▶ _Task statement_: Reproduce exactly, and only, the lines of the material below running from the line bearing "At what coordinates should I click to accomplish: Click" through the line bearing "compte a été". Leave any pictures out.

▶ _Input records_:
- - - - - - -
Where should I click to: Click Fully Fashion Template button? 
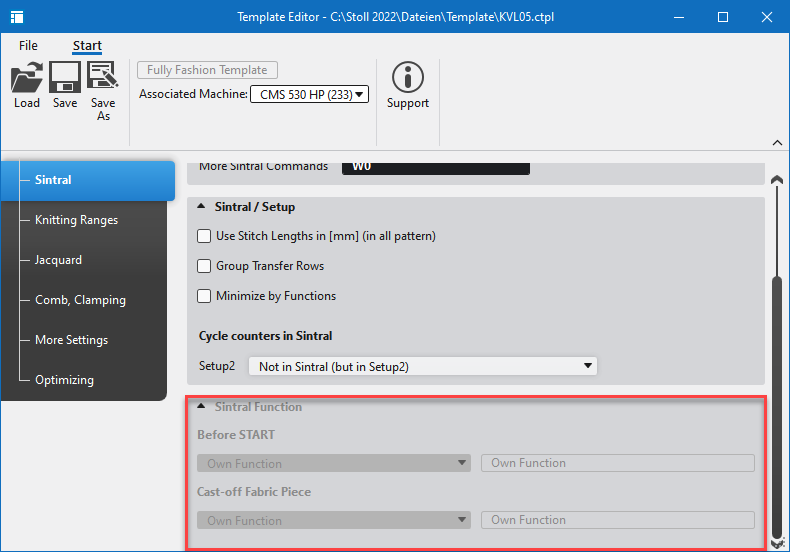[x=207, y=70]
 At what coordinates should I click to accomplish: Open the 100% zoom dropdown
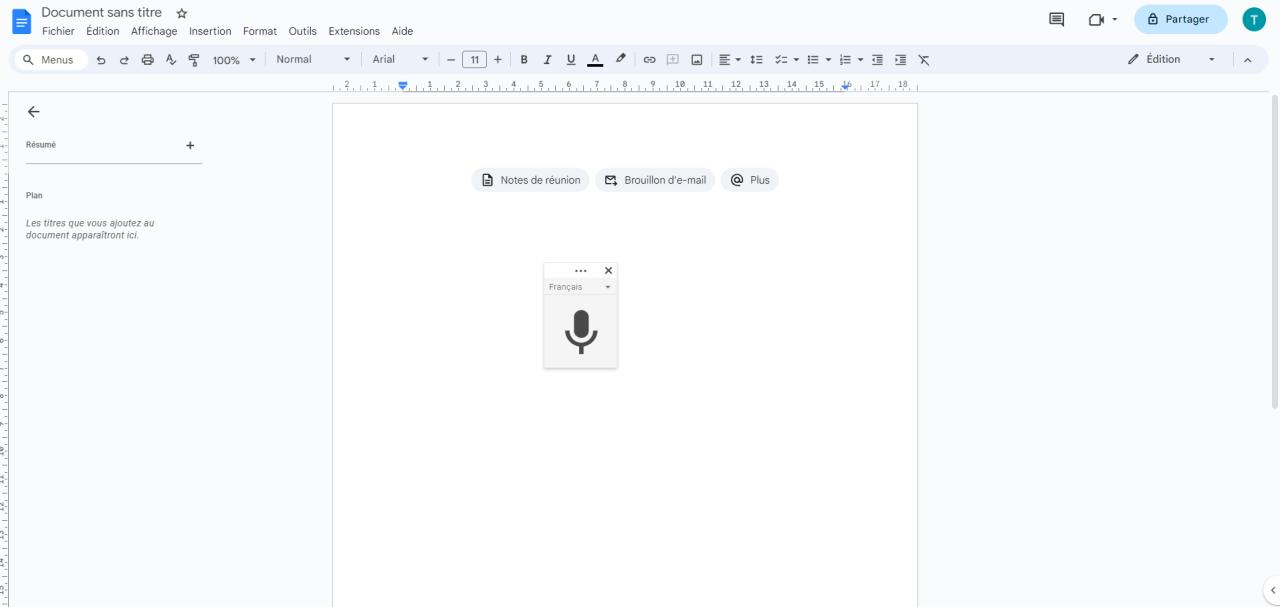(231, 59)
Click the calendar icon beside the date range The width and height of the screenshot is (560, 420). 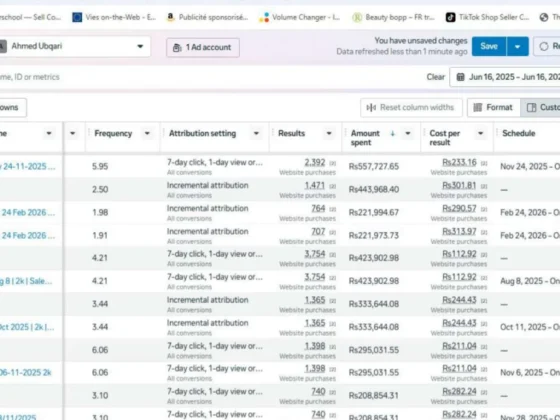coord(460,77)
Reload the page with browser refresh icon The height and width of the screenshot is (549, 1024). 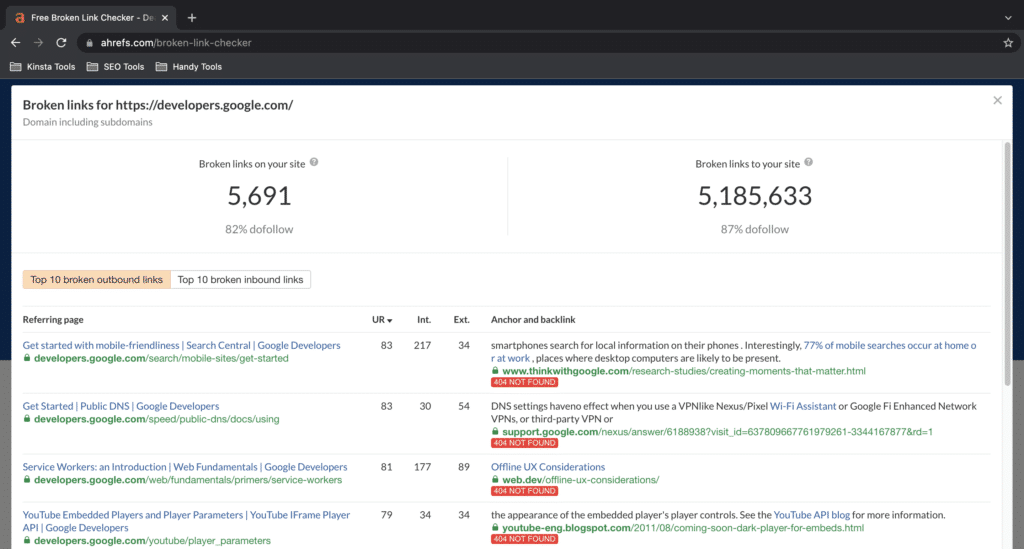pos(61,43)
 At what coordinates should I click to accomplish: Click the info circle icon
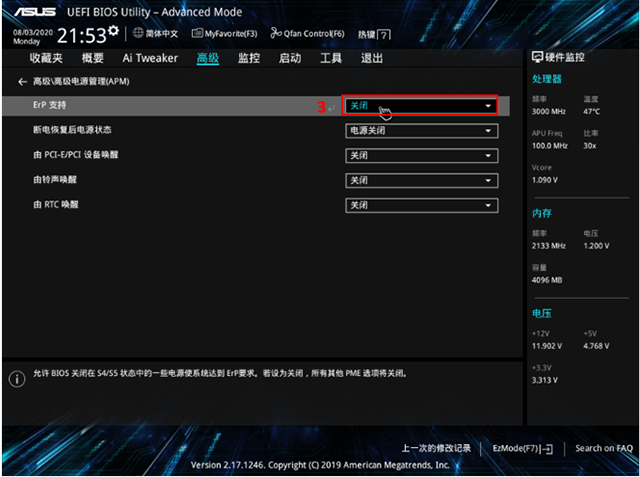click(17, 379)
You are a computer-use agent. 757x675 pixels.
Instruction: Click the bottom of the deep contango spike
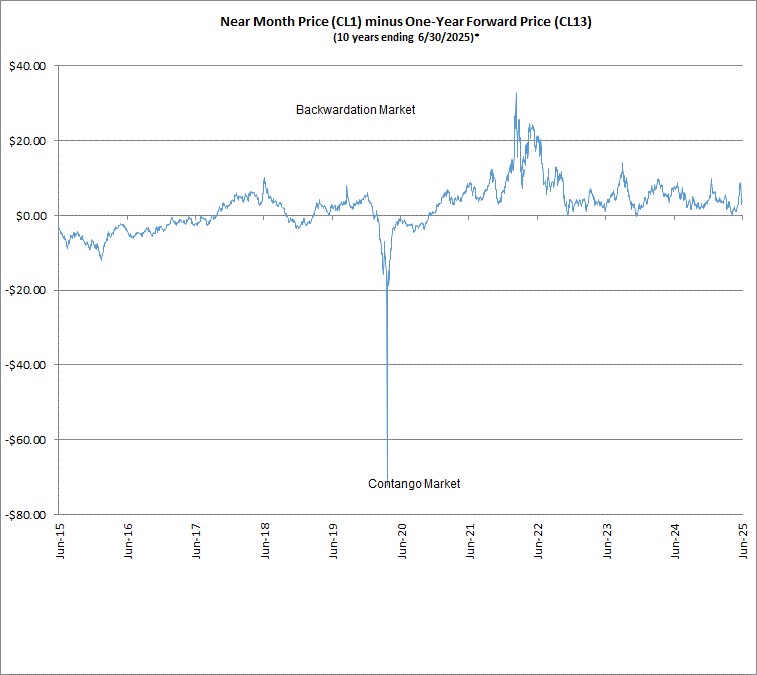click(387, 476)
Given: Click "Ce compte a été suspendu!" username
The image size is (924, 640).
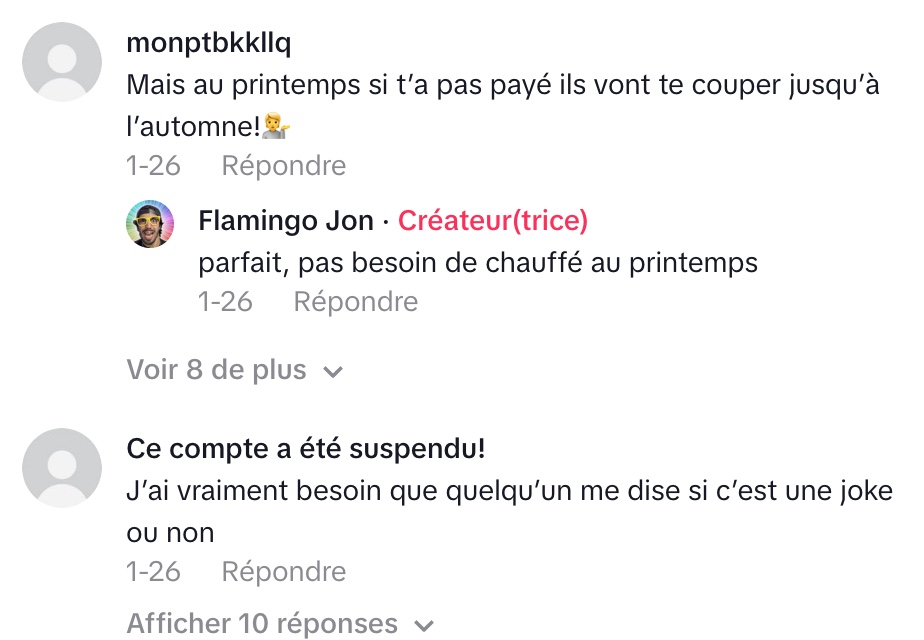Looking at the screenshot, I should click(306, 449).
- - - - - - -
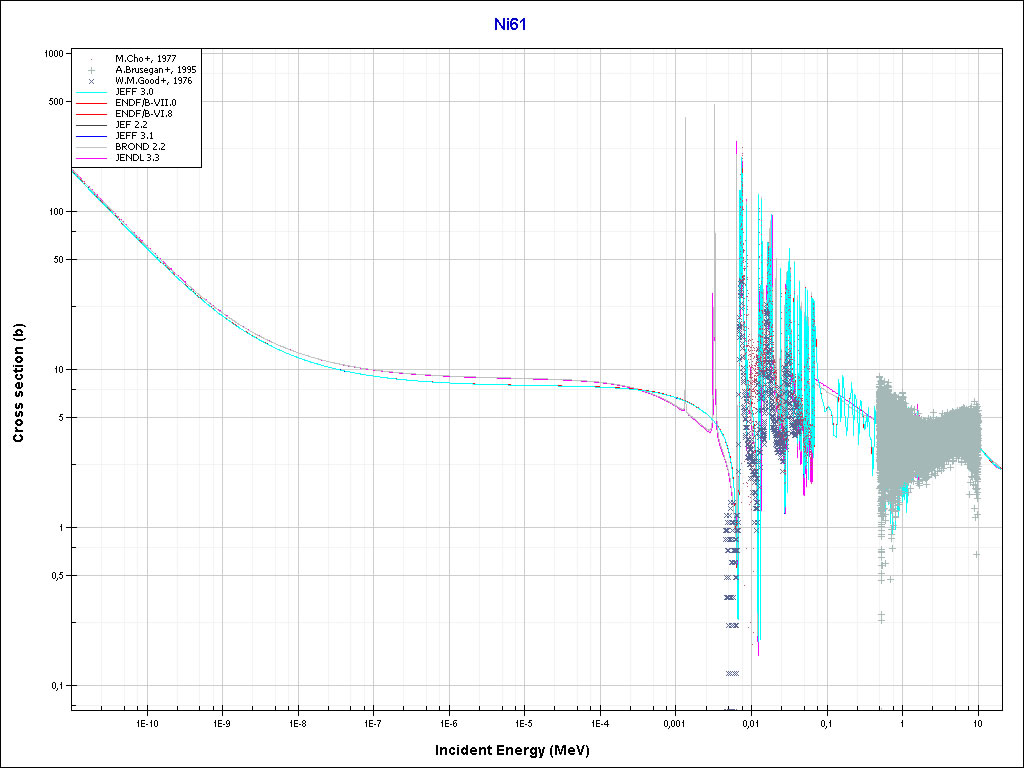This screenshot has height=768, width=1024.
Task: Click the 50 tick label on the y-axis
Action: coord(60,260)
- - - - - - -
▶ _Exercise answer_:
 At what coordinates should I click to accomplish: Click the info circle icon
click(17, 379)
You are a computer-use agent. 757x675 pixels.
Instruction: Click the bottom of the deep contango spike
click(387, 476)
Given: Click "Ce compte a été suspendu!" username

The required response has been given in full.